From the records below, transcribe exactly the lines that begin at the line with "You are a computer-use agent. This" and end at the line with "Open the profile", both included.
━━━━━ DATA SUPPLIED ━━━━━
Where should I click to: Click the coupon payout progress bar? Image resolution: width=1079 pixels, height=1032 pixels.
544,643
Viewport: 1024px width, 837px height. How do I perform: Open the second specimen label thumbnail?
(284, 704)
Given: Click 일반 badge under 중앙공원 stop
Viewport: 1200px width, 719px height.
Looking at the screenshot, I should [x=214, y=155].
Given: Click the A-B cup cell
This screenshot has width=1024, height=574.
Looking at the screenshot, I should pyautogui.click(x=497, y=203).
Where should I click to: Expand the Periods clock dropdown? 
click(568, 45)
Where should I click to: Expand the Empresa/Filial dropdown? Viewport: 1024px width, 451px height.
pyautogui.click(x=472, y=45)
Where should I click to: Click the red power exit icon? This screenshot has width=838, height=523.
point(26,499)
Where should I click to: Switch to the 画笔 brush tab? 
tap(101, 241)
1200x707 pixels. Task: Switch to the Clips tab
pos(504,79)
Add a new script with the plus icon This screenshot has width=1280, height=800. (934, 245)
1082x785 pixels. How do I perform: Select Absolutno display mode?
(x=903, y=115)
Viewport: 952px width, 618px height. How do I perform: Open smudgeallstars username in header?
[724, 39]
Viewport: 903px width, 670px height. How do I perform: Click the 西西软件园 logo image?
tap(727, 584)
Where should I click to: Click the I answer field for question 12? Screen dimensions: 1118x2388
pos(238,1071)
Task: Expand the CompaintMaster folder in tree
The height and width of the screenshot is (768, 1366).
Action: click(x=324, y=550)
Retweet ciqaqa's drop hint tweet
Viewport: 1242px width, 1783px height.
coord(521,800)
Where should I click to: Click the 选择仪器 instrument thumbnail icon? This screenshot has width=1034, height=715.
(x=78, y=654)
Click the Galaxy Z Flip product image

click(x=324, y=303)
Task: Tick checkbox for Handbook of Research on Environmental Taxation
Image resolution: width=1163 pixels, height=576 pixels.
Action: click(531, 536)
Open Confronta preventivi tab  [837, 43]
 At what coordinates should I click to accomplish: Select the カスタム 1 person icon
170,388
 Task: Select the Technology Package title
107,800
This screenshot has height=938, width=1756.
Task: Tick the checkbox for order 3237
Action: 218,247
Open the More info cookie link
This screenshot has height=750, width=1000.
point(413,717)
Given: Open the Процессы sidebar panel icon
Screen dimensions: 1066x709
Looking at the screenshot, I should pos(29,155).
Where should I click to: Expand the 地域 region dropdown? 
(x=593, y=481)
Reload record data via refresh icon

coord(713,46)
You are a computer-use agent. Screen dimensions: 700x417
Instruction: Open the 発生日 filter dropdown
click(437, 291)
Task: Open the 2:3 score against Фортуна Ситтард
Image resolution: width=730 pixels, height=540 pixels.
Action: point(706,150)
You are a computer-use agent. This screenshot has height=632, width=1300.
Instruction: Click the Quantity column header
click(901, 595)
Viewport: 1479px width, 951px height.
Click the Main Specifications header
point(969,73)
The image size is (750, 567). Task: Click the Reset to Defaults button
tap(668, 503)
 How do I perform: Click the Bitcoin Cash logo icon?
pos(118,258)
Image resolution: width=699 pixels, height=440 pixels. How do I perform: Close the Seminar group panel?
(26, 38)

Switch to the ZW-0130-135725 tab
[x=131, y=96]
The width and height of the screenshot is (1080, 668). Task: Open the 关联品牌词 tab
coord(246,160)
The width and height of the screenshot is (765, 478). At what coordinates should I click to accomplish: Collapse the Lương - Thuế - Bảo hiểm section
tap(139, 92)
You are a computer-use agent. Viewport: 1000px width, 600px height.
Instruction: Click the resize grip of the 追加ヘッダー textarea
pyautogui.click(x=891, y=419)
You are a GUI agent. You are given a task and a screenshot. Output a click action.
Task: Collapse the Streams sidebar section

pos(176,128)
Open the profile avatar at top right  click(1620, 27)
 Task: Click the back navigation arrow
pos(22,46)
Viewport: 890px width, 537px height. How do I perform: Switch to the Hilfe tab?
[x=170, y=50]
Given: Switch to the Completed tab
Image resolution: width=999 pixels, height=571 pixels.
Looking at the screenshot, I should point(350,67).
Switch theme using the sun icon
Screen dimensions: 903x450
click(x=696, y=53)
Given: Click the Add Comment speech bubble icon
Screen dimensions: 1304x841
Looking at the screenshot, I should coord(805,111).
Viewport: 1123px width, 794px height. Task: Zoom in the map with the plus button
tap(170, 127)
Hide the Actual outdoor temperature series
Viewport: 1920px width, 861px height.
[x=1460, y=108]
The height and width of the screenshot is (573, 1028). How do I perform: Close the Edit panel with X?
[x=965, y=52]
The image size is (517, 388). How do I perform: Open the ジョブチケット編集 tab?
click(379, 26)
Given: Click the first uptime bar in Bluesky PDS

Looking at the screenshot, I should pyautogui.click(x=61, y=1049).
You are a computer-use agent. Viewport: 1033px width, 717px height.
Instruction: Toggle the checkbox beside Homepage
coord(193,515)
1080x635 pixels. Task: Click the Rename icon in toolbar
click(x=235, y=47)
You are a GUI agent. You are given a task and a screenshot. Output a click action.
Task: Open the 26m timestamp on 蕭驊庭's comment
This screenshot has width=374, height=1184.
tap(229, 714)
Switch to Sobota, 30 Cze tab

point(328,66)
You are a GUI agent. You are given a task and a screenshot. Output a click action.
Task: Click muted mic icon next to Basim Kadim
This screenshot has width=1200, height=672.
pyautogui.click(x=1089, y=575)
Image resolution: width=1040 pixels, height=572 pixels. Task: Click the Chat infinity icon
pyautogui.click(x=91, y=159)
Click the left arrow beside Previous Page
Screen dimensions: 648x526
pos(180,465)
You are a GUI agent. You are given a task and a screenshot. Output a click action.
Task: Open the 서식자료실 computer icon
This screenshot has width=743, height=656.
━━━━━
■ ANSWER FOR THIS EXERCISE
You are a computer-use agent. This screenshot has height=632, width=1300.
Instruction: Click the Quantity column header
click(901, 595)
Viewport: 1479px width, 951px height.
Click the Main Specifications header
point(969,73)
The image size is (750, 567). Task: Click the Reset to Defaults button
tap(668, 503)
 How do I perform: Click the Bitcoin Cash logo icon?
pos(118,258)
Image resolution: width=699 pixels, height=440 pixels. How do I perform: Close the Seminar group panel?
(26, 38)

Switch to the ZW-0130-135725 tab
[x=131, y=96]
The width and height of the screenshot is (1080, 668). Task: Open the 关联品牌词 tab
coord(246,160)
The width and height of the screenshot is (765, 478). At what coordinates should I click to accomplish: Collapse the Lương - Thuế - Bảo hiểm section
tap(139, 92)
You are a computer-use agent. Viewport: 1000px width, 600px height.
Instruction: Click the resize grip of the 追加ヘッダー textarea
pyautogui.click(x=891, y=419)
You are a GUI agent. You are given a task and a screenshot. Output a click action.
Task: Collapse the Streams sidebar section

pos(176,128)
Open the profile avatar at top right  click(1620, 27)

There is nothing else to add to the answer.